Listed Building – Grade II*
- Official name: Church of All Saints
- Designated: 29 March 1963
- Reference no.: 1344927

= All Saints Church, Otterhampton =

Church in Somerset, England

All Saints Church in Otterhampton, Somerset, England, overlooks the River Parrett. The church dates from the 14th century. It is recorded in the National Heritage List for England as a designated Grade II* listed building, and is a redundant church in the care of the Churches Conservation Trust. It was declared redundant on 1 March 1988, and was vested in the Trust on 2 August 1989.

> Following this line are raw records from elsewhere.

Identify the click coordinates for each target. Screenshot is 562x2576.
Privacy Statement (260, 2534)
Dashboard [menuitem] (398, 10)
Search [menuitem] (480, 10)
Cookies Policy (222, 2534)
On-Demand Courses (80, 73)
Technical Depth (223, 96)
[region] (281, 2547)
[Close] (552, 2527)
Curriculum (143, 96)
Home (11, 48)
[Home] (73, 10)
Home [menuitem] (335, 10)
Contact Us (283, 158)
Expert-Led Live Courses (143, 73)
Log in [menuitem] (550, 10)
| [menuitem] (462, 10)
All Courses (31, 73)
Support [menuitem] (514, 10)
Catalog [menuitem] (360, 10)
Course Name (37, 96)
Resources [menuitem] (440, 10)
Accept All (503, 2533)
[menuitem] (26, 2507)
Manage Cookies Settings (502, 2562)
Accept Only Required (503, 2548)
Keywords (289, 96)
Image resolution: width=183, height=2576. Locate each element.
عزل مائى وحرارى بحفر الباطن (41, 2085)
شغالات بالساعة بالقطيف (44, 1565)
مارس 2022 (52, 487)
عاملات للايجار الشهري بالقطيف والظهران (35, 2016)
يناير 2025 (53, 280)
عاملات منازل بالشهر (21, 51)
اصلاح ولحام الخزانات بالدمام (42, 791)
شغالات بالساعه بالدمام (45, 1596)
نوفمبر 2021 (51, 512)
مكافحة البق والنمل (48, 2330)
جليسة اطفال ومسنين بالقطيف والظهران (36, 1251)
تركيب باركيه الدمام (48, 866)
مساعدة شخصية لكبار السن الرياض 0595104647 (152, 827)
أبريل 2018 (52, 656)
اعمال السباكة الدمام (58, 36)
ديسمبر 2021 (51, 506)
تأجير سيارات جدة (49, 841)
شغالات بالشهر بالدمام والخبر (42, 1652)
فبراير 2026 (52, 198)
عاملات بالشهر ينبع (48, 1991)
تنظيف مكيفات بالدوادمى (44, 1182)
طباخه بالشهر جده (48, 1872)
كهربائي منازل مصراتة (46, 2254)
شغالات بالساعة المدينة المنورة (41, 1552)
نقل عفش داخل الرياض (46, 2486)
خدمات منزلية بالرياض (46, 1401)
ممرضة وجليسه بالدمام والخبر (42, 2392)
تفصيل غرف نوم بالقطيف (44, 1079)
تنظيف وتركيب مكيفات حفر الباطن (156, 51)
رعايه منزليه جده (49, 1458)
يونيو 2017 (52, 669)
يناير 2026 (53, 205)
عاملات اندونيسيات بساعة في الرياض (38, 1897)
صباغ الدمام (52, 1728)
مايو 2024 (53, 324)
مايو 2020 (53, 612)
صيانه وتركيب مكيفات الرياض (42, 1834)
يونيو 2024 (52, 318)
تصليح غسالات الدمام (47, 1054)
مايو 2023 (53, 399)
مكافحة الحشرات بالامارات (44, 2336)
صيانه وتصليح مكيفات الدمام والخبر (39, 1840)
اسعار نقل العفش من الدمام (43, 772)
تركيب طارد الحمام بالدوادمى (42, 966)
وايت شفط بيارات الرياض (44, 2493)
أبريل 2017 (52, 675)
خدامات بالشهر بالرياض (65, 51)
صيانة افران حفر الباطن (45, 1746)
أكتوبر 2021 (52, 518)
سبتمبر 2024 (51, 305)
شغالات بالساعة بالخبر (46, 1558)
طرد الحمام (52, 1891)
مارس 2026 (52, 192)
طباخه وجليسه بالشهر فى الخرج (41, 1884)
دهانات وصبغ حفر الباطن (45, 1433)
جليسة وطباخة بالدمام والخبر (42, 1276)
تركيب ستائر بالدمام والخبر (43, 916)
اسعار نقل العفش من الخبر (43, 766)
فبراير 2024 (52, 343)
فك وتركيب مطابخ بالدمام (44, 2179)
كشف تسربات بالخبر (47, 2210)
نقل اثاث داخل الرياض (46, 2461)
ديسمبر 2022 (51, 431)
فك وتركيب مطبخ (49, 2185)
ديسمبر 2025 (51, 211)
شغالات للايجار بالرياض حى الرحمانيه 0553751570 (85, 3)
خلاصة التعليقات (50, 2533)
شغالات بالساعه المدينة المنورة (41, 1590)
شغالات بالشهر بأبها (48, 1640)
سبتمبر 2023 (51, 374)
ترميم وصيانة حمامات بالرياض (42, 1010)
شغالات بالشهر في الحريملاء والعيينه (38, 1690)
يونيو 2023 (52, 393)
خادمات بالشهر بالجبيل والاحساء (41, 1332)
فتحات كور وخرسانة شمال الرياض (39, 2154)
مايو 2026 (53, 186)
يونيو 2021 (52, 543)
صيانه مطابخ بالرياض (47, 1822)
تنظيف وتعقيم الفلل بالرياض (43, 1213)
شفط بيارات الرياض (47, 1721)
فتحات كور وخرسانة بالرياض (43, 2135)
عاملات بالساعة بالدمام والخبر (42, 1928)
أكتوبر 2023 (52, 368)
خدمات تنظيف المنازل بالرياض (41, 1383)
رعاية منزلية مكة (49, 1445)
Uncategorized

A church was established on the site in the 12th century, was valued at £5 in 1291, although the current building largely dates from the 14th. The Perpendicular west tower was added later and has an Elizabethan bell-frame with 4 bells, one of which dates from the 16th century and two others are dated 1617 and 1737. The original dedication was to Saint Peter, however it was later renamed All Saints.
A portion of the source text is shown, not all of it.